Even Dreams don’t offer a bed that you can pop into a rucksack and take along to a music festival. Because we know the value of a good night’s sleep though, we can offer you a few hints on how to sleep through noise if you’re heading off to a festival any time soon.

To be honest, the last thing that’s likely to be on your mind is how much sleep you’ll be able to squeeze into those action packed days. After all, you’re planning three days of live music, partying, drinking and more, which all means that sleep is probably not a priority. Even so, if you can manage to grab some rest at some point, it might actually refresh you and help you to make the most of the festival.

So what are the top tips for getting some quality rest during a music festival? Here they are, in no particular order:


Don’t sleep on the floor

Even after a few drinks, sleeping on the floor of your tent can be hard. Literally. Take an inflatable mattress and invest in a decent sleeping bag that’s reasonably padded. Together they’ll keep you away from the cold ground and stop any stones or rocks stabbing you in the back through your groundhsheet.
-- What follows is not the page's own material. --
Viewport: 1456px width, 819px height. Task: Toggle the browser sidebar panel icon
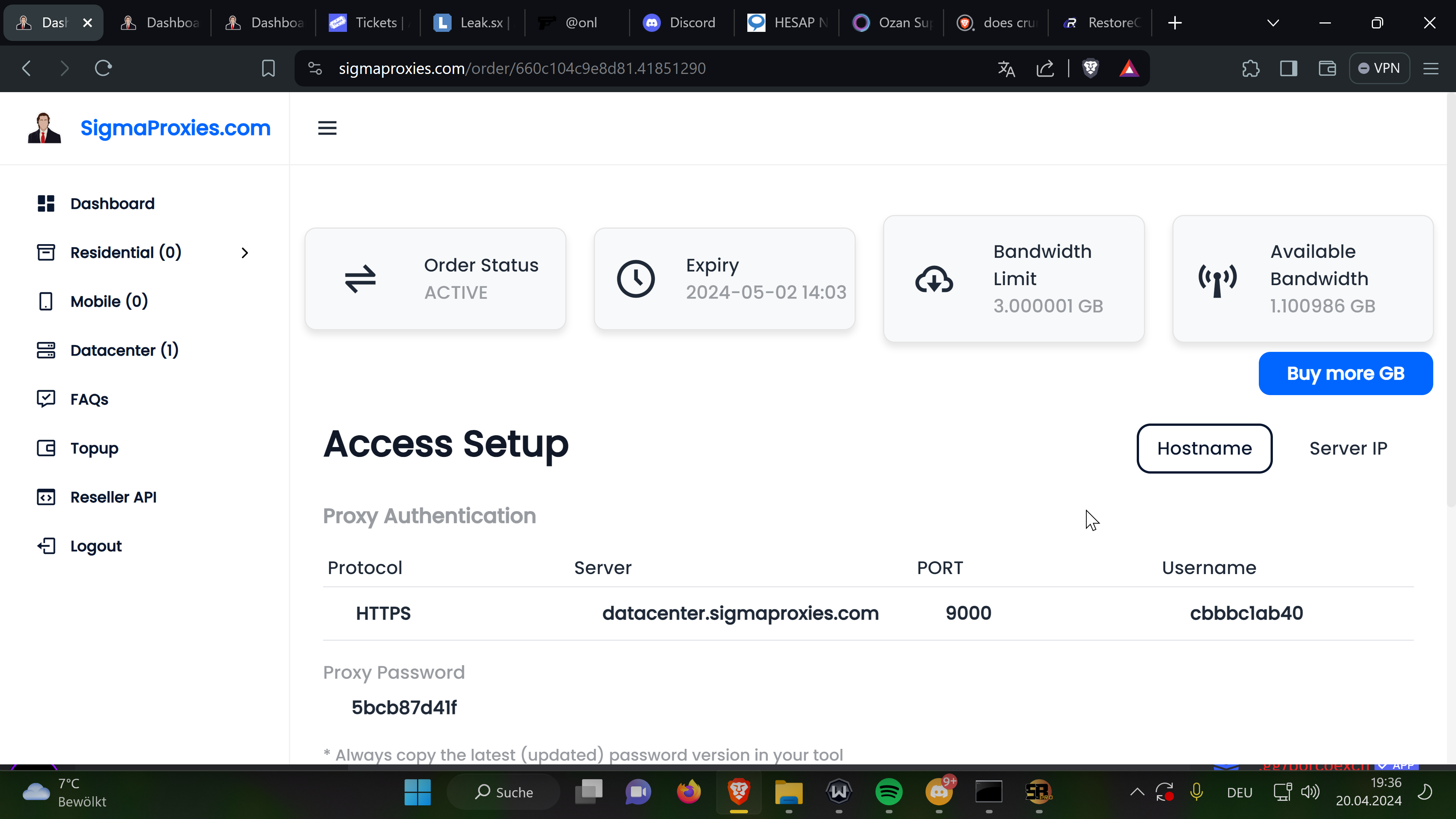coord(1289,68)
Muffle the sound and cover your eyes

A decent pair of earplugs – and a spare set – are inexpensive to buy and fairly effective at reducing exterior sound. They won’t eliminate the decibels of a heavy metal band in the next field, but to some extent they will help you to sleep through noise. If you pop on an eye mask at the same time, this could also nudge you that bit nearer towards sleep.

Think before you pitch

If you want the full-on atmosphere, pitch your tent in one of the bigger campsites closer to the main stage. If you want a bit of peace, pitch your tent at the campsite furthest away from the main performance areas. These are usually the quietest campsites and, at some festivals, are considered to be more ‘family friendly’ than others. You’re less likely to be surrounded by all-night parties but be warned – you could well have a long walk back after the final gig.

 Keep your head up

If you have to pitch your tent on a hill, sleep with your head uphill. This stops the blood rushing to your head in the night and is a position that, if you sleep with several pillows at home, your body will be more familiar with.

Change for bed

We don’t expect you to take along a pair of striped flannel pyjamas and a dressing gown, but try at least to pack a pair of shorts and a t-shirt to sleep in, or a clean tracksuit if you feel the cold. Sleeping in something other than your mud-spattered festival gear will make you feel fresher, cleaner and far more likely to drop off.

Take something to rest your head on

Packing a proper pillow probably isn’t an option, but take an empty pillowcase and stuff it with clothes instead. A makeshift pillow is better than a rolled up sweatshirt or no pillow at all, and having your head raised above your body will make it far easier to sleep. An inexpensive inflatable pillow is another possibility.

Well, those are our key tips for helping you to sleep through noise and grab a few hours of quality sleep at a music festival. So best of luck…and sweet dreams.